Set exercise
Could you give all the entries below again with "button" replaced by "control", leaving everything else the same and the pictures out?
- - - - - - -
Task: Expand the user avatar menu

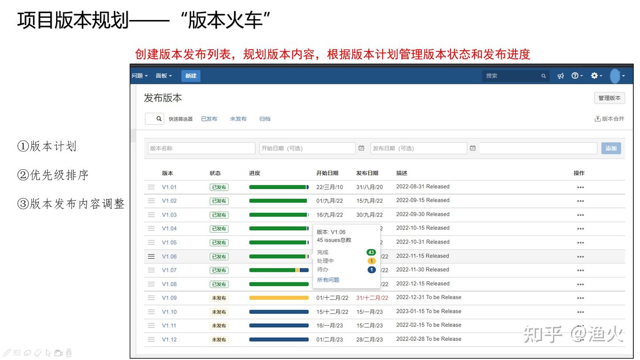Action: click(617, 76)
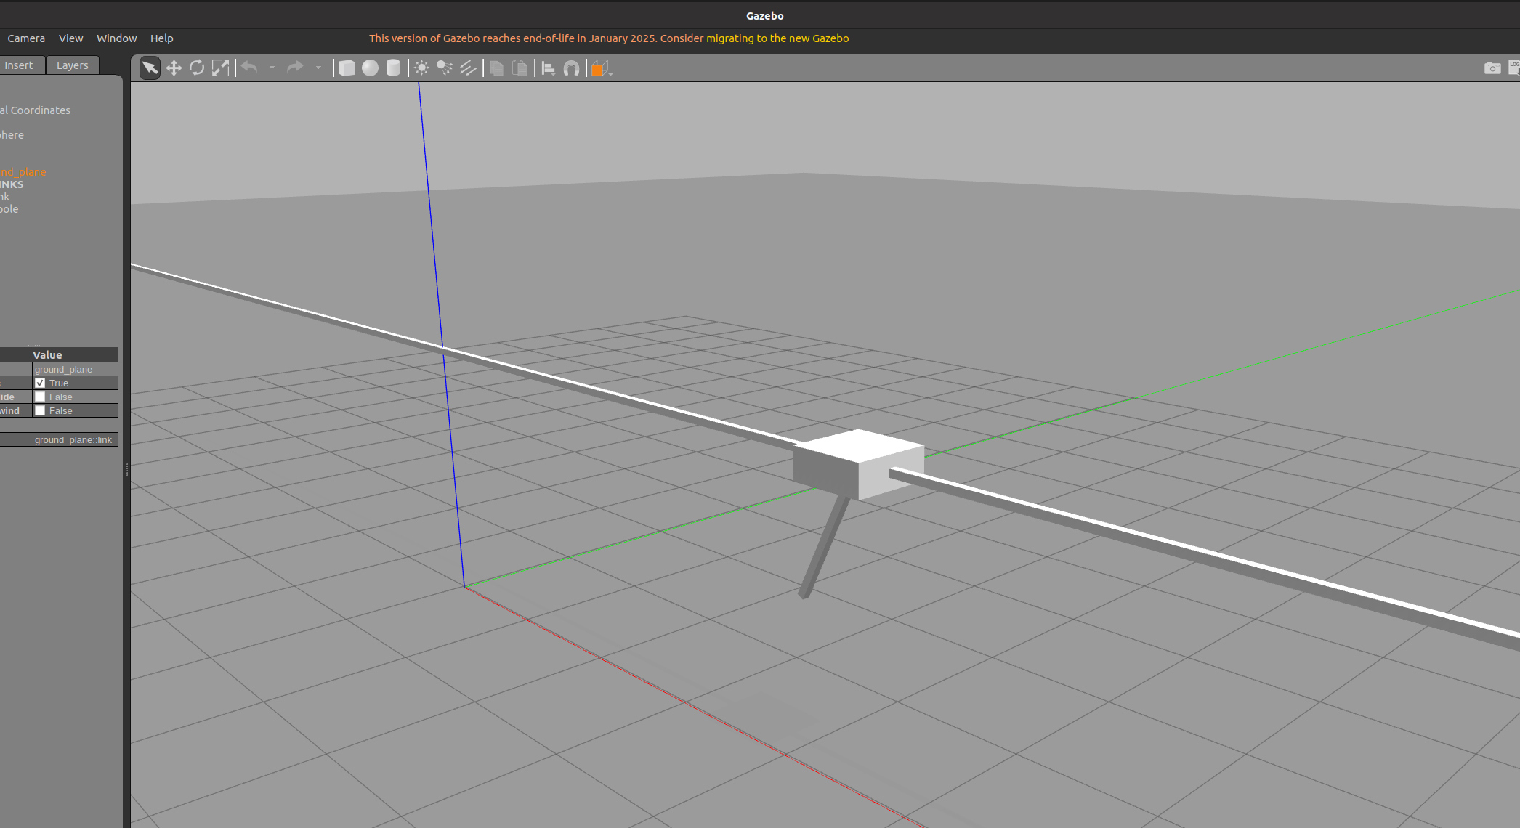
Task: Add a point light
Action: [421, 68]
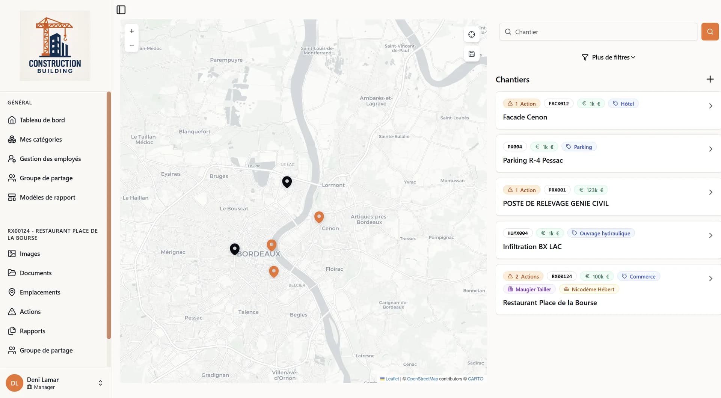Open Facade Cenon details chevron
721x398 pixels.
710,106
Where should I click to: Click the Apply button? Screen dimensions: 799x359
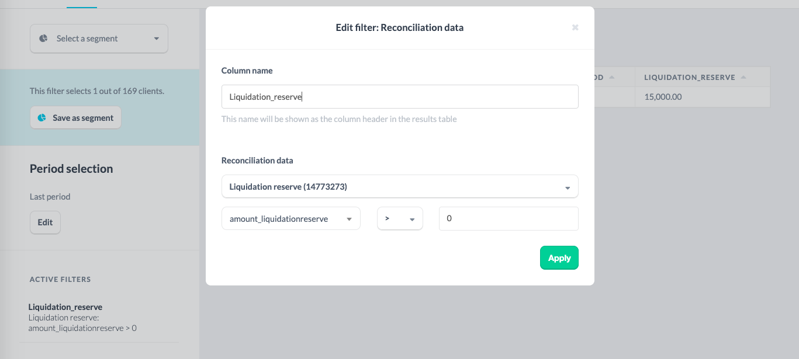(559, 258)
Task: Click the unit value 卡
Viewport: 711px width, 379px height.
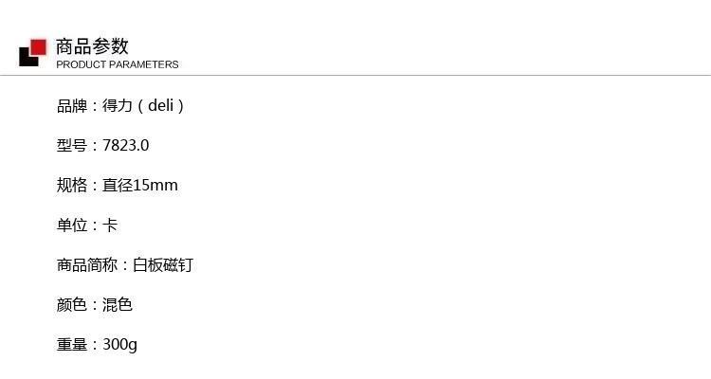Action: click(x=110, y=225)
- - - - - - -
Output of the exercise
Task: Expand the user avatar menu

Action: click(617, 76)
Task: Add a point light
Action: [421, 68]
Open Facade Cenon details chevron
721x398 pixels.
710,106
Where should I click to: Click the Apply control? Screen dimensions: 799x359
(559, 258)
Task: Click the unit value 卡
Viewport: 711px width, 379px height.
Action: click(x=110, y=225)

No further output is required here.